■ Problem to solve:
Convert the items below into a two-column Markdown table headed Row and Line. Give each line its own numbered row and leave out blank lines.

■ Provided records:
++++++++

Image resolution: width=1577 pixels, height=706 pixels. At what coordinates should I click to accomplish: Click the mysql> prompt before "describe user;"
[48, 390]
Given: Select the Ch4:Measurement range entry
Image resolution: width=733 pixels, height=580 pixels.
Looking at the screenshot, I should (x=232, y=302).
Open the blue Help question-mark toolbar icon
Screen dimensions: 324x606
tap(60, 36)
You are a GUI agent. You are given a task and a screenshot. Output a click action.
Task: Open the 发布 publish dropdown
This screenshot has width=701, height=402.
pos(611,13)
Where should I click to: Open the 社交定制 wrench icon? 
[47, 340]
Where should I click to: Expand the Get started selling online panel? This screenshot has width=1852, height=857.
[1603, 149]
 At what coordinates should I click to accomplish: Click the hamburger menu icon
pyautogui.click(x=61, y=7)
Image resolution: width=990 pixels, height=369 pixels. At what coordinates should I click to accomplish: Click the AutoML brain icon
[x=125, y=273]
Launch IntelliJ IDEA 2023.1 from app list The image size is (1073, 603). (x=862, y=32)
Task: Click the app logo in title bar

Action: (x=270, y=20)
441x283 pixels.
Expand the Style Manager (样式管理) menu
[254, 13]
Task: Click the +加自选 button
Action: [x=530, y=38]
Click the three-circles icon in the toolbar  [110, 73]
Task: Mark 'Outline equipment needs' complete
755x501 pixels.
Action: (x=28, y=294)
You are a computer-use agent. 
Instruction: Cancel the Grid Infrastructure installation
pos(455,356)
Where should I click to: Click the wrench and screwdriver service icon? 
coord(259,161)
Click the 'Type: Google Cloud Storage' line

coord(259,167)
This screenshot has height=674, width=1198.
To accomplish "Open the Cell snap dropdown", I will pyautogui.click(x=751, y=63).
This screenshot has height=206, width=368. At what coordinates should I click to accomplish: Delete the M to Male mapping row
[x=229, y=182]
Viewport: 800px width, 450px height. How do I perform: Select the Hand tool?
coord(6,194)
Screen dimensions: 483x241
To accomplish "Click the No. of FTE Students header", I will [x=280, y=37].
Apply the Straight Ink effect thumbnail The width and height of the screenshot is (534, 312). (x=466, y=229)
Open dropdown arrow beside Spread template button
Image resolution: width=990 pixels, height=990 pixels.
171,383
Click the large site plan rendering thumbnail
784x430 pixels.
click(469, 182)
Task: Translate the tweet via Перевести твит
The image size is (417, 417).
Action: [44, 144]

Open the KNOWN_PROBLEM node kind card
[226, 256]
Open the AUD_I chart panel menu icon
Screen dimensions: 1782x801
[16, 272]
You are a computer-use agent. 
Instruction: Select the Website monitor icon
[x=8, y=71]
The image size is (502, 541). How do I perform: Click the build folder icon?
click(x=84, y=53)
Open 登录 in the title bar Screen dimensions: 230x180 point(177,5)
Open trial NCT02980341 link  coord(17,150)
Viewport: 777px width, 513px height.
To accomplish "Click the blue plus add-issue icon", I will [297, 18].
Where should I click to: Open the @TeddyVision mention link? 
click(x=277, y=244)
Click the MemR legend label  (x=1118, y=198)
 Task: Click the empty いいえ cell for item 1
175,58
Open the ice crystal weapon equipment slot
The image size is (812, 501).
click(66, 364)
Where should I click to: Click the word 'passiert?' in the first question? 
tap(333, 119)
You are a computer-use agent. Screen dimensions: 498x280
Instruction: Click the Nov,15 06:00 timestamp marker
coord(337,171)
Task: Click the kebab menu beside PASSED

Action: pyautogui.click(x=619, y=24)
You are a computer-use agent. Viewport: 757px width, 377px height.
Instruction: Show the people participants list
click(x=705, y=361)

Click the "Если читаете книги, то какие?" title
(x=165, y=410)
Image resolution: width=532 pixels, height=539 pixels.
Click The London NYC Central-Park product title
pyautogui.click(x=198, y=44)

++++++++

■ Response for this exercise:
| Row | Line |
|---|---|
| 1 | Image resolution: width=1577 pixels, height=706 pixels. At what coordinates should I click to accomplish: Click the mysql> prompt before "describe user;" |
| 2 | [48, 390] |
| 3 | Given: Select the Ch4:Measurement range entry |
| 4 | Image resolution: width=733 pixels, height=580 pixels. |
| 5 | Looking at the screenshot, I should (x=232, y=302). |
| 6 | Open the blue Help question-mark toolbar icon |
| 7 | Screen dimensions: 324x606 |
| 8 | tap(60, 36) |
| 9 | You are a GUI agent. You are given a task and a screenshot. Output a click action. |
| 10 | Task: Open the 发布 publish dropdown |
| 11 | This screenshot has width=701, height=402. |
| 12 | pos(611,13) |
| 13 | Where should I click to: Open the 社交定制 wrench icon?  |
| 14 | [47, 340] |
| 15 | Where should I click to: Expand the Get started selling online panel? This screenshot has width=1852, height=857. |
| 16 | [1603, 149] |
| 17 |  At what coordinates should I click to accomplish: Click the hamburger menu icon |
| 18 | pyautogui.click(x=61, y=7) |
| 19 | Image resolution: width=990 pixels, height=369 pixels. At what coordinates should I click to accomplish: Click the AutoML brain icon |
| 20 | [x=125, y=273] |
| 21 | Launch IntelliJ IDEA 2023.1 from app list The image size is (1073, 603). (x=862, y=32) |
| 22 | Task: Click the app logo in title bar |
| 23 | Action: (x=270, y=20) |
| 24 | 441x283 pixels. |
| 25 | Expand the Style Manager (样式管理) menu |
| 26 | [254, 13] |
| 27 | Task: Click the +加自选 button |
| 28 | Action: [x=530, y=38] |
| 29 | Click the three-circles icon in the toolbar  [110, 73] |
| 30 | Task: Mark 'Outline equipment needs' complete |
| 31 | 755x501 pixels. |
| 32 | Action: (x=28, y=294) |
| 33 | You are a computer-use agent.  |
| 34 | Instruction: Cancel the Grid Infrastructure installation |
| 35 | pos(455,356) |
| 36 | Where should I click to: Click the wrench and screwdriver service icon?  |
| 37 | coord(259,161) |
| 38 | Click the 'Type: Google Cloud Storage' line |
| 39 | coord(259,167) |
| 40 | This screenshot has height=674, width=1198. |
| 41 | To accomplish "Open the Cell snap dropdown", I will pyautogui.click(x=751, y=63). |
| 42 | This screenshot has height=206, width=368. At what coordinates should I click to accomplish: Delete the M to Male mapping row |
| 43 | [x=229, y=182] |
| 44 | Viewport: 800px width, 450px height. How do I perform: Select the Hand tool? |
| 45 | coord(6,194) |
| 46 | Screen dimensions: 483x241 |
| 47 | To accomplish "Click the No. of FTE Students header", I will [x=280, y=37]. |
| 48 | Apply the Straight Ink effect thumbnail The width and height of the screenshot is (534, 312). (x=466, y=229) |
| 49 | Open dropdown arrow beside Spread template button |
| 50 | Image resolution: width=990 pixels, height=990 pixels. |
| 51 | 171,383 |
| 52 | Click the large site plan rendering thumbnail |
| 53 | 784x430 pixels. |
| 54 | click(469, 182) |
| 55 | Task: Translate the tweet via Перевести твит |
| 56 | The image size is (417, 417). |
| 57 | Action: [44, 144] |
| 58 | Open the KNOWN_PROBLEM node kind card |
| 59 | [226, 256] |
| 60 | Open the AUD_I chart panel menu icon |
| 61 | Screen dimensions: 1782x801 |
| 62 | [16, 272] |
| 63 | You are a computer-use agent.  |
| 64 | Instruction: Select the Website monitor icon |
| 65 | [x=8, y=71] |
| 66 | The image size is (502, 541). How do I perform: Click the build folder icon? |
| 67 | click(x=84, y=53) |
| 68 | Open 登录 in the title bar Screen dimensions: 230x180 point(177,5) |
| 69 | Open trial NCT02980341 link  coord(17,150) |
| 70 | Viewport: 777px width, 513px height. |
| 71 | To accomplish "Click the blue plus add-issue icon", I will [297, 18]. |
| 72 | Where should I click to: Open the @TeddyVision mention link?  |
| 73 | click(x=277, y=244) |
| 74 | Click the MemR legend label  (x=1118, y=198) |
| 75 |  Task: Click the empty いいえ cell for item 1 |
| 76 | 175,58 |
| 77 | Open the ice crystal weapon equipment slot |
| 78 | The image size is (812, 501). |
| 79 | click(66, 364) |
| 80 | Where should I click to: Click the word 'passiert?' in the first question?  |
| 81 | tap(333, 119) |
| 82 | You are a computer-use agent. Screen dimensions: 498x280 |
| 83 | Instruction: Click the Nov,15 06:00 timestamp marker |
| 84 | coord(337,171) |
| 85 | Task: Click the kebab menu beside PASSED |
| 86 | Action: pyautogui.click(x=619, y=24) |
| 87 | You are a computer-use agent. Viewport: 757px width, 377px height. |
| 88 | Instruction: Show the people participants list |
| 89 | click(x=705, y=361) |
| 90 | Click the "Если читаете книги, то какие?" title |
| 91 | (x=165, y=410) |
| 92 | Image resolution: width=532 pixels, height=539 pixels. |
| 93 | Click The London NYC Central-Park product title |
| 94 | pyautogui.click(x=198, y=44) |